— Exercise brief —
Locate "Viewport: 1285px width, 768px" in the records below, then copy its line and every following line exactly, without the pictures.

[[ Data in this exercise open ]]

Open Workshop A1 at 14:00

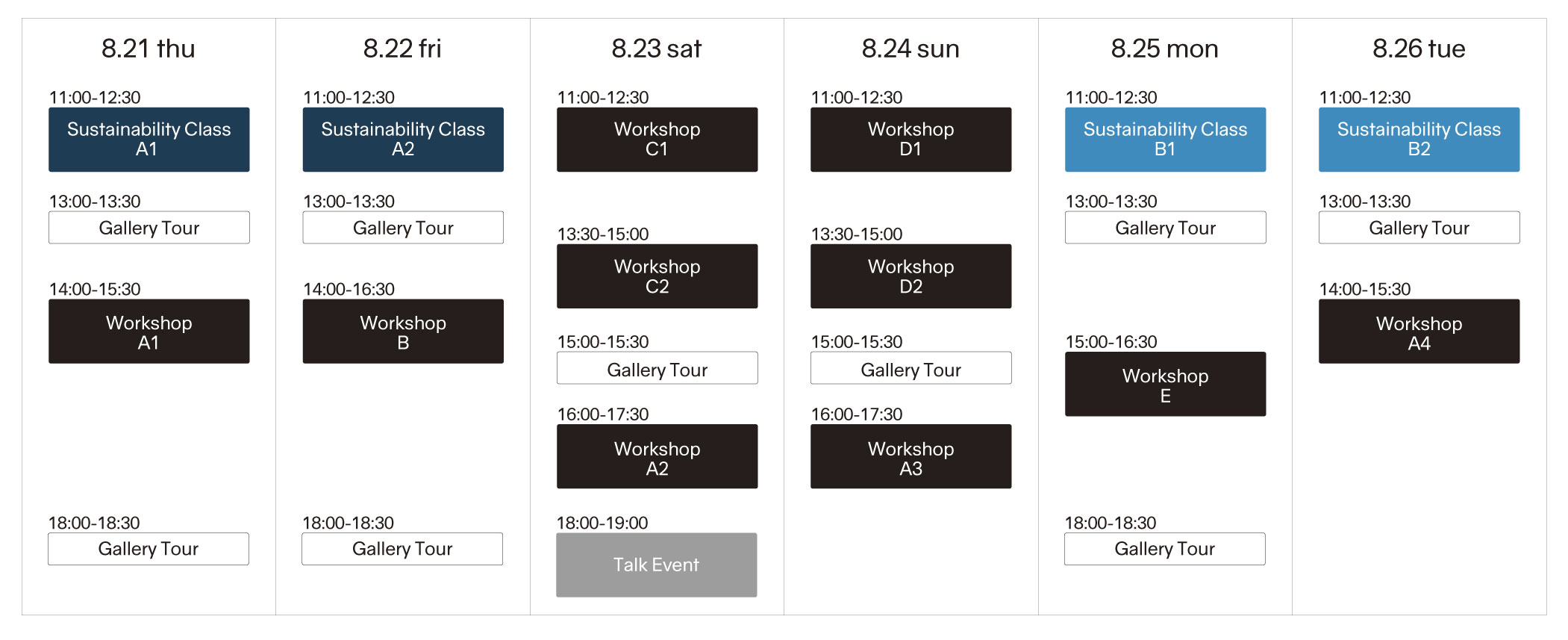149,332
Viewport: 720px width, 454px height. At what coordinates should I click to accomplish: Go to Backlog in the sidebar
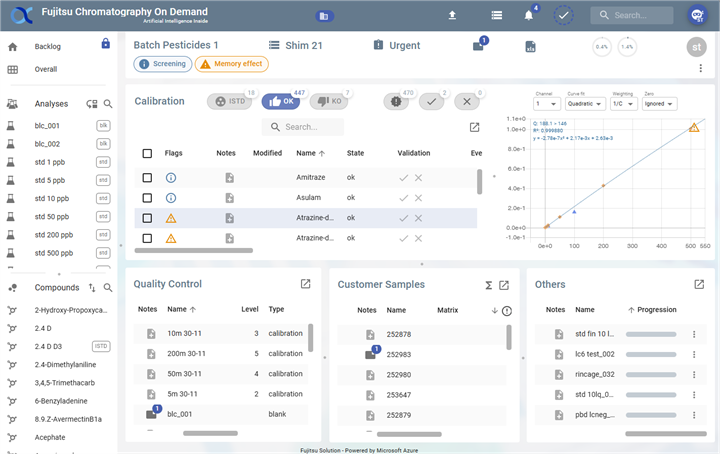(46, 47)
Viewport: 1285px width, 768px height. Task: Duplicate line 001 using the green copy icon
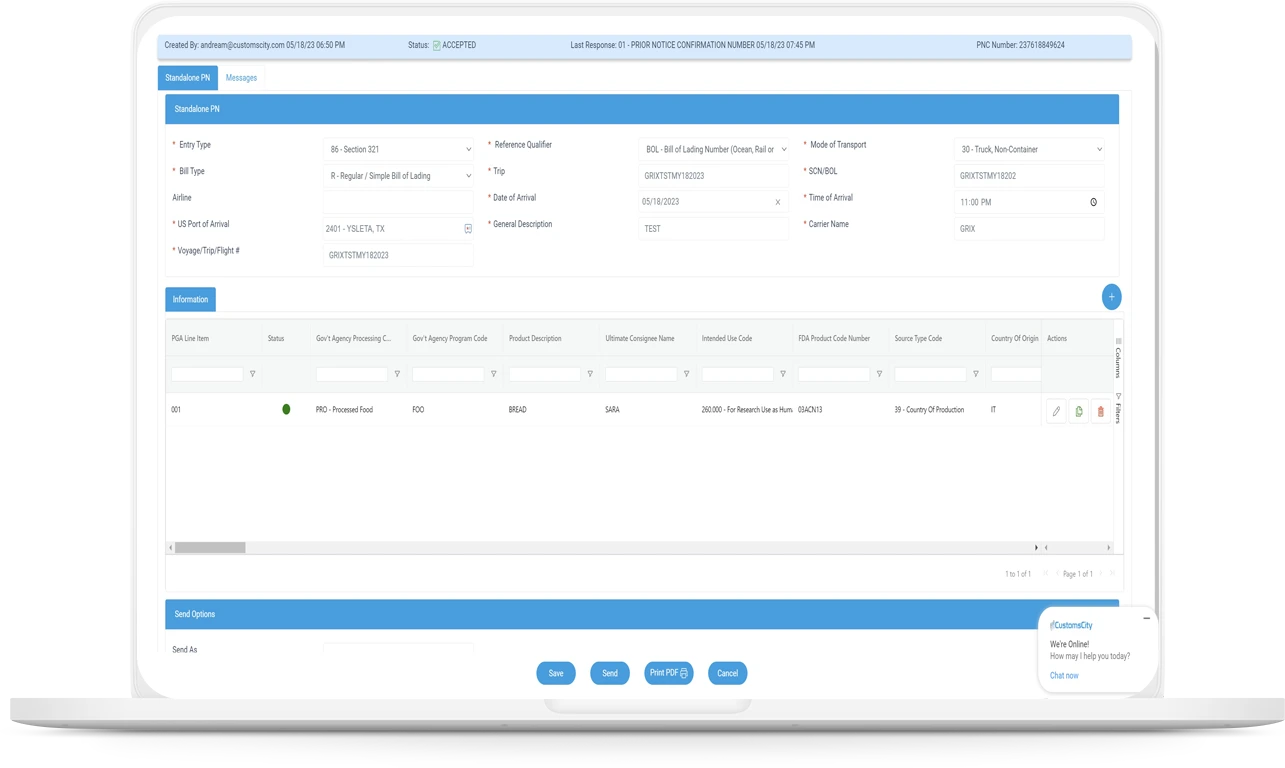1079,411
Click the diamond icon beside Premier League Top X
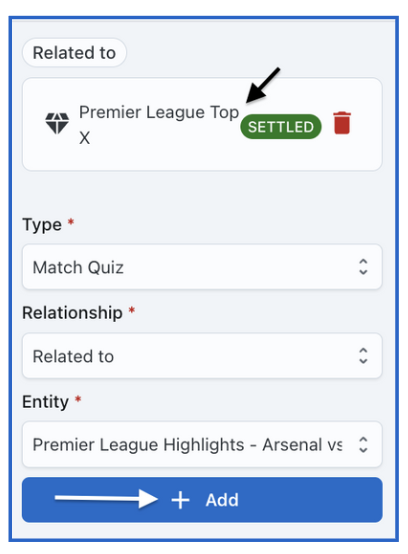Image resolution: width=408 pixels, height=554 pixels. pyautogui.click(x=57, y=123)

[[ Data in this exercise closed ]]

— Result of this exercise —
Viewport: 1285px width, 768px height. Task: Duplicate line 001 using the green copy icon
1079,411
Click the diamond icon beside Premier League Top X
Image resolution: width=408 pixels, height=554 pixels. pyautogui.click(x=57, y=123)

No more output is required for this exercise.